I know it, by the numb look Such Houses have — alway — (3-4)
What kind of look do houses normally have? What are the signs of life? How could a house look numb after a death within it? The speaker says he could tell there was a death just by looking at the front of a house, that he'd seen that kind of thing before, in fact, "alway." Is this a case of projection? Does the speaker himself feel numb and therefore see it in this house? It's clearly a case of personification, where the poet gives the house human feelings and reactions.
A Window opens like a Pod — Abrupt — mechanically — (7-8)
Last time we checked, windows don't just open by themselves. Here one does, "like a Pod." This is the first of this poem's only two similes. The house is acting on its own, naturally, quickly, mechanically. It's like the house is on autopilot. Things just happen on their own. At least that's how it appears to the observer seated at his window.
The Minister — goes stiffly in — As if the House were His — And He owned all the Mourners — now — (13-15)
Every "as if" pulls on a rope the fact pulls the opposite way. "As if" acknowledges there's the true "really is." Is this house the minister's? Well, no, but he's acting as if it is. Does he own the mourners now? Take it up with him.

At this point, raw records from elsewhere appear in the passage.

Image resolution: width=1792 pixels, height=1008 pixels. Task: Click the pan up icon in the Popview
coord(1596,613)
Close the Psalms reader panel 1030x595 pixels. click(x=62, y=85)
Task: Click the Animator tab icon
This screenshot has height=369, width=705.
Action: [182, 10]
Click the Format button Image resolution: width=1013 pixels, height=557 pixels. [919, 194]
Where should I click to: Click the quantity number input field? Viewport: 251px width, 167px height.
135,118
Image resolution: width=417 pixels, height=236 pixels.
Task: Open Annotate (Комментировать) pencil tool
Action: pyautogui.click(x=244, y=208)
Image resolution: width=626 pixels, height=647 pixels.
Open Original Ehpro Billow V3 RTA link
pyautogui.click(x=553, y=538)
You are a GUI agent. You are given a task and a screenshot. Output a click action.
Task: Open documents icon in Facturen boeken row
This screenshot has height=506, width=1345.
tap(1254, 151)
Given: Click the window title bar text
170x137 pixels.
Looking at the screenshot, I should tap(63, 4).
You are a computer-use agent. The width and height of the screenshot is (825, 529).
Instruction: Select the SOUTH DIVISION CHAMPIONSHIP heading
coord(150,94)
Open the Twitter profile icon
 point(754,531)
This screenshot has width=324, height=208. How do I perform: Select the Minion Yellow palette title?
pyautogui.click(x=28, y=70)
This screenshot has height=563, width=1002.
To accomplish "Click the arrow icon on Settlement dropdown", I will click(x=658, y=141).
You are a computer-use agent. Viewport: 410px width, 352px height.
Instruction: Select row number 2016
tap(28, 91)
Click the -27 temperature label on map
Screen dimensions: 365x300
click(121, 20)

It's easy as a Sign — The Intuition of the News — In just a Country Town — (22-24)
Leave it to Dickinson to act like she's giving us a kind of moral at the end of her list of death's attendants, but making it a riddle instead. She says it's easy, but is any of her poetry ever completely easy? A lot of the meaning of these lines lives in the word "Intuition." You should know that Dickinson created her own kind of dictionary of terms that meant something to her and her alone. Here's one of her definitions: "By intuition, Mightiest Things Assert themselves -- and not by terms—" (source). This inner perceptiveness is crucial to a poet, one who lives through observation. It's interesting to see that she attributes this capacity to the whole town.